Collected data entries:
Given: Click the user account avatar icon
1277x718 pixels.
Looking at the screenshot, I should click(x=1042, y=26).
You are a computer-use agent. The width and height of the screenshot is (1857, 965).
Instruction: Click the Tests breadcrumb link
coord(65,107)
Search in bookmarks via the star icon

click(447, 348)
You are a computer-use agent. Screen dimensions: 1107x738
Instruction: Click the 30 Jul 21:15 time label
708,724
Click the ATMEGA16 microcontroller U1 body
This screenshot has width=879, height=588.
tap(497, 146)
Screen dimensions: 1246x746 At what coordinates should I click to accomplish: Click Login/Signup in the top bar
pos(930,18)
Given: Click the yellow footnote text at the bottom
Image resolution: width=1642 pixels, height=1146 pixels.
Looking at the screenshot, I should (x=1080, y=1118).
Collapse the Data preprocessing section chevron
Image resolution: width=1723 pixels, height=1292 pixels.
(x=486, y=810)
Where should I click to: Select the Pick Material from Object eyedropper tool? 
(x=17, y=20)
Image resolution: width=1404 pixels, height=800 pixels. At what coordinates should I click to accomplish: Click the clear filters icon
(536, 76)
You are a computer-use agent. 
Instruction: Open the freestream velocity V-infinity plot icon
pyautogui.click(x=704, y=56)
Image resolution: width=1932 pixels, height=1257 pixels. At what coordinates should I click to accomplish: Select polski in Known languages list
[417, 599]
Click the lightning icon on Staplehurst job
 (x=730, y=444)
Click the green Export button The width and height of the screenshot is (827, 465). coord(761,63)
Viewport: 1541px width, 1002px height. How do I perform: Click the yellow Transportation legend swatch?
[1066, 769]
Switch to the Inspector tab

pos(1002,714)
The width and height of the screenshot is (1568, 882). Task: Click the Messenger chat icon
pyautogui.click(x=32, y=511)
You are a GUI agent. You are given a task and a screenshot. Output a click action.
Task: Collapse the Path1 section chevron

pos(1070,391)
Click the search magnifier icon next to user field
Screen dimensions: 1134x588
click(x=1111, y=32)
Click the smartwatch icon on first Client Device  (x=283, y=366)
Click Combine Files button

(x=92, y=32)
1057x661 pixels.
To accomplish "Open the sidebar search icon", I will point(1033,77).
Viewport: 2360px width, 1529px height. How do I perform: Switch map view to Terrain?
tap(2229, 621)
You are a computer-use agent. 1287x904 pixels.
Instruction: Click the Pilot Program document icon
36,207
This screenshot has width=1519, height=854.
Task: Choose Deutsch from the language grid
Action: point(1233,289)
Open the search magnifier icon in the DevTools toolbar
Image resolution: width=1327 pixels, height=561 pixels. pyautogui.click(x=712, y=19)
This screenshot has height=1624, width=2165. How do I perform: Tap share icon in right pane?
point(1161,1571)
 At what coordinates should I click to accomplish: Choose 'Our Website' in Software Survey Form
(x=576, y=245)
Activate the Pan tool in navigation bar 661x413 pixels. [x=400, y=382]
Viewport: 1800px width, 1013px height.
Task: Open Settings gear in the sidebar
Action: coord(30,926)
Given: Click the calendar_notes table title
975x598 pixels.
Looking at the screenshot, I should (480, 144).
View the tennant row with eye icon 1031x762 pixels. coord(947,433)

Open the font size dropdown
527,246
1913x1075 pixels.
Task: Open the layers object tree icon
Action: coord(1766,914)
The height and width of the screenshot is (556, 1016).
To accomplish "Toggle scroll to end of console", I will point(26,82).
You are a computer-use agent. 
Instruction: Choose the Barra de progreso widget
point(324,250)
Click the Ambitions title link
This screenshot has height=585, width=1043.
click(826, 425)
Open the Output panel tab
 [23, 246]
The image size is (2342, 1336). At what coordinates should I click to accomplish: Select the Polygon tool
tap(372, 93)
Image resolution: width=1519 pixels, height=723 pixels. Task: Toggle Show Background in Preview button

◆ Problem description
Render every record verbatim. Nothing should be left out.

◆ Solution to the problem
Given: Click the user account avatar icon
1277x718 pixels.
Looking at the screenshot, I should click(x=1042, y=26).
You are a computer-use agent. The width and height of the screenshot is (1857, 965).
Instruction: Click the Tests breadcrumb link
coord(65,107)
Search in bookmarks via the star icon

click(447, 348)
You are a computer-use agent. Screen dimensions: 1107x738
Instruction: Click the 30 Jul 21:15 time label
708,724
Click the ATMEGA16 microcontroller U1 body
This screenshot has width=879, height=588.
tap(497, 146)
Screen dimensions: 1246x746 At what coordinates should I click to accomplish: Click Login/Signup in the top bar
pos(930,18)
Given: Click the yellow footnote text at the bottom
Image resolution: width=1642 pixels, height=1146 pixels.
Looking at the screenshot, I should (x=1080, y=1118).
Collapse the Data preprocessing section chevron
Image resolution: width=1723 pixels, height=1292 pixels.
(x=486, y=810)
Where should I click to: Select the Pick Material from Object eyedropper tool? 
(x=17, y=20)
Image resolution: width=1404 pixels, height=800 pixels. At what coordinates should I click to accomplish: Click the clear filters icon
(536, 76)
You are a computer-use agent. 
Instruction: Open the freestream velocity V-infinity plot icon
pyautogui.click(x=704, y=56)
Image resolution: width=1932 pixels, height=1257 pixels. At what coordinates should I click to accomplish: Select polski in Known languages list
[417, 599]
Click the lightning icon on Staplehurst job
 (x=730, y=444)
Click the green Export button The width and height of the screenshot is (827, 465). coord(761,63)
Viewport: 1541px width, 1002px height. How do I perform: Click the yellow Transportation legend swatch?
[1066, 769]
Switch to the Inspector tab

pos(1002,714)
The width and height of the screenshot is (1568, 882). Task: Click the Messenger chat icon
pyautogui.click(x=32, y=511)
You are a GUI agent. You are given a task and a screenshot. Output a click action.
Task: Collapse the Path1 section chevron

pos(1070,391)
Click the search magnifier icon next to user field
Screen dimensions: 1134x588
click(x=1111, y=32)
Click the smartwatch icon on first Client Device  (x=283, y=366)
Click Combine Files button

(x=92, y=32)
1057x661 pixels.
To accomplish "Open the sidebar search icon", I will point(1033,77).
Viewport: 2360px width, 1529px height. How do I perform: Switch map view to Terrain?
tap(2229, 621)
You are a computer-use agent. 1287x904 pixels.
Instruction: Click the Pilot Program document icon
36,207
This screenshot has width=1519, height=854.
Task: Choose Deutsch from the language grid
Action: point(1233,289)
Open the search magnifier icon in the DevTools toolbar
Image resolution: width=1327 pixels, height=561 pixels. pyautogui.click(x=712, y=19)
This screenshot has height=1624, width=2165. How do I perform: Tap share icon in right pane?
point(1161,1571)
 At what coordinates should I click to accomplish: Choose 'Our Website' in Software Survey Form
(x=576, y=245)
Activate the Pan tool in navigation bar 661x413 pixels. [x=400, y=382]
Viewport: 1800px width, 1013px height.
Task: Open Settings gear in the sidebar
Action: coord(30,926)
Given: Click the calendar_notes table title
975x598 pixels.
Looking at the screenshot, I should (480, 144).
View the tennant row with eye icon 1031x762 pixels. coord(947,433)

Open the font size dropdown
527,246
1913x1075 pixels.
Task: Open the layers object tree icon
Action: coord(1766,914)
The height and width of the screenshot is (556, 1016).
To accomplish "Toggle scroll to end of console", I will point(26,82).
You are a computer-use agent. 
Instruction: Choose the Barra de progreso widget
point(324,250)
Click the Ambitions title link
This screenshot has height=585, width=1043.
click(826, 425)
Open the Output panel tab
 [23, 246]
The image size is (2342, 1336). At what coordinates should I click to accomplish: Select the Polygon tool
tap(372, 93)
Image resolution: width=1519 pixels, height=723 pixels. Task: Toggle Show Background in Preview button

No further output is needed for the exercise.